How to Motivate your Teams to Collaborate - Tips for CEOs
You can spend months defining your team’s core values, articulating your Mission and Vision, and fashioning a flexible, up-to-the-minute strategy — but your whole tower will crumble if your team members don’t feel motivated enough to execute rapidly and consistently. If their collective attitude boils down to “Who cares?” then you’ve lost the game before you’ve even begun. Well, you can blame your team if you like. You can even punish them for being unmotivated - a dangerous form of self-sabotage that will most likely force you farther toward failure. Or you can decide to shoulder the responsibility and work to engage your team and rev their motivational engines.

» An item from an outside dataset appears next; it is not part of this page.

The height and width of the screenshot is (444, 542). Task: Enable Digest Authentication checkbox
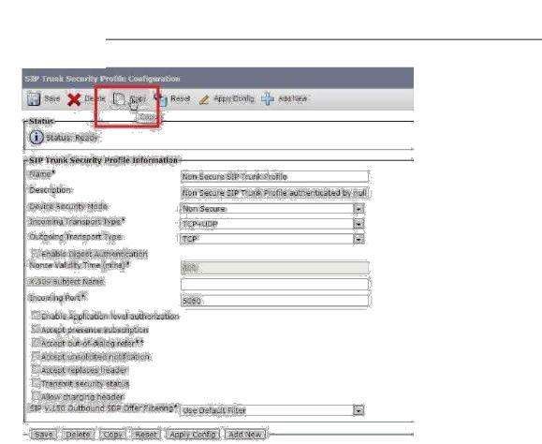pos(36,253)
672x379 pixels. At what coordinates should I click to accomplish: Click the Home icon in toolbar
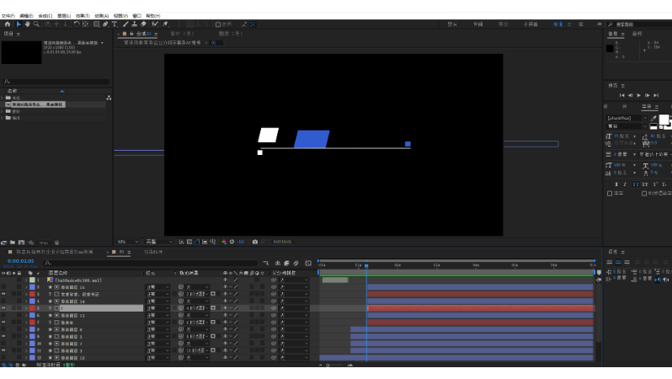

Know here about the potential ways of motivating your employees:
Embrace a Tactic Philosophy
When striving to deliver high-quality care, it's important to keep focused on the actionable tactics. What is the desired outcome? Leaders must communicate the desired outcomes to their team in order to keep everyone on the same page and drive positive results. Also remember to take a look at the language you use when communicating to your team. It's important to keep in mind that hope is not a strategy.
Your Employees Should Comprehend the Big Picture
If your team isn’t already familiar with the organization’s main goals, then lay them out in plain language. Show them where they fit within the organizational structure, and why their work moves everyone toward those goals. Make them feel valued, so they’ll have reason to engage with and “own” their jobs.
Use the Power of Careful Planning
Because long-term strategies rarely survive their first brushes with reality, you’ll need to collaborate with your team on how to best achieve them, because they probably know best. Review the plans and get everyone involved in how to proceed. Give them active, important roles in building those plans, as well as controlling deadlines, scheduling, project management, and scope creep.
Give them the Confidence of Doing Tasks
If team members lack the right tools or training, they may not feel capable of or confident about doing the tasks you’ve assigned them. Whether they need training, a new computer, a smartphone, or a better printer, make it happen, so they can move forward with confidence. If they express a need for something to help them be more productive, and you fail to provide or approve it, they soon will stop coming to you with improvement ideas.
Be Buoyant
As it becomes more difficult to lead in this rapidly changing environment, our capacity to be resilient is a key indicator of how effective we will be as a leader. In the midst of caring for others, you must take time to care for yourself to avoid burnout. Find one thing that refreshes you each day and prioritize it. Doing so will ensure you're able to tackle the most difficult challenges with a high energy level and clear mind.
Keep up the Spirit of your Employees
Take note of leaders you've encountered who have experienced success in encouraging and motivating people to work at their top potential. Seek them out to talk through their best practices and begin putting them into action.
The Bottom Line
You’ll notice that many of the motivational tips I’ve outlined here are intrinsic: the rewards are internal, based on taking pleasure in achieving results and receiving recognition for them. You already know that dangling the carrot of a bonus, raise, or promotion works wonders for some people. But those are individual prizes, not team ones. When facing a challenging patient or situation, remember to take a step back and assess. By assessing the situation, you're able to develop the best plan of action for the patient or to conquer a challenge.